Personal information
- Full name: Colin John Ogilvie Smith
- Born: 27 September 1972 (age 53) Aberdeen, Aberdeenshire, Scotland
- Height: 6 ft 5 in (1.96 m)
- Batting: Right-handed
- Role: Wicket-keeper
- Relations: John Mortimer (grandfather)

International information
- National side: Scotland;
- ODI debut (cap 20): 27 June 2006 v Pakistan
- Last ODI: 19 April 2009 v Afghanistan

Domestic team information
- 1999–2009: Scotland

Career statistics
| Competition | ODI | T20I | FC | LA |
| Matches | 27 | 8 | 10 | 116 |
| Runs scored | 432 | 58 | 380 | 2,060 |
| Batting average | 19.63 | 11.60 | 25.33 | 21.02 |
| 100s/50s | 0/2 | 0/0 | 0/3 | 0/10 |
| Top score | 59 | 46* | 93 | 86* |
| Catches/stumpings | 21/11 | 5/4 | 27/4 | 103/31 |
- Source: CricketArchive, 13 June 2009

= Colin Smith (Scottish cricketer) =

Scottish cricketer (born 1972)

Colin John Ogilvie Smith (born 27 September 1972) is a Scottish cricket player. He is a right-handed batsman and a wicket-keeper.

He made his début for the Scottish cricket team against Surrey on 23 June 1999 and has played for Scotland 119 times in all. This includes three One Day Internationals, his first coming against Pakistan in June 2006. He has also played for Sussex and Warwickshire at second XI level.

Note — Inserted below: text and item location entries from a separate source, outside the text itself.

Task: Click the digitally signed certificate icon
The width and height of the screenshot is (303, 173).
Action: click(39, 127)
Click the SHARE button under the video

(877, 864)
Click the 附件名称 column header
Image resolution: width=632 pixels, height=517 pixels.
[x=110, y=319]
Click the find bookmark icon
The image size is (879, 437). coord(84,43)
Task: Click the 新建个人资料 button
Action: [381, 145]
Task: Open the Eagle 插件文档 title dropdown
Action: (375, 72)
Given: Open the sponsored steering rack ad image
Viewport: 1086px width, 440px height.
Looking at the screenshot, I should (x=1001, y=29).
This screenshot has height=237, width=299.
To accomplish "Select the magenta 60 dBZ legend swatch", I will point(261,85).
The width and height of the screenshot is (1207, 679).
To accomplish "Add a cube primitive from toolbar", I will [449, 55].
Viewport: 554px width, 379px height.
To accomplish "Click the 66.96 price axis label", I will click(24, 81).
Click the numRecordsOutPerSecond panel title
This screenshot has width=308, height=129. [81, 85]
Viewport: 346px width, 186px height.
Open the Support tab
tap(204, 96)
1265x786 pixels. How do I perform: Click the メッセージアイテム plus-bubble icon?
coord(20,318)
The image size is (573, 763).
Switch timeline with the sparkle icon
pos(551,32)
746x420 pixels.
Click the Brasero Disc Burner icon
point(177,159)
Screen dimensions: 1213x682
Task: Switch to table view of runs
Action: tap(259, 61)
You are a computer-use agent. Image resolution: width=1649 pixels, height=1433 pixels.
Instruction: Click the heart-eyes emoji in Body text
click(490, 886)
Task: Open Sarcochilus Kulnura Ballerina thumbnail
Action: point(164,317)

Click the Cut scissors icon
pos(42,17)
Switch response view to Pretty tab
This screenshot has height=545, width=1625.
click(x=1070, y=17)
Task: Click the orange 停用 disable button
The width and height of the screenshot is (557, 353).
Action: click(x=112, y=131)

Smith is a police officer away from cricket, affectionately known as 'The Big C' he presently works within the Police Scotland "A" Division Divisional Co-ordination Unit alongside one time Shropshire cricketer John Hampson under the command of Andrew Bradnock. This has interfered with his cricket career on occasion. For example, during the 2005 ICC Trophy he missed the semi-final match against Bermuda as he was required for duty during the 31st G8 summit in Scotland.

Smith scored his maiden One Day International half-century against Australia in Scotland's opening game of the 2007 Cricket World Cup, but Scotland still lost by 203 runs.

On 24 June 2009, Smith announced his retirement from international cricket. He finished with 3763 runs with 20 fifties at an average of 23.67 for Scotland. He was then Scotland's most capped wicketkeeper.

Smith and business partner Neil MacRae are owners of "Legends" cricket equipment company which designed and distributes the "Katchet". The Katchet is a fielding aid which mirrors random deflections encountered when the ball deviates after hitting the bat or wicket. His grandfather, John Mortimer, also played first-class cricket for Scotland.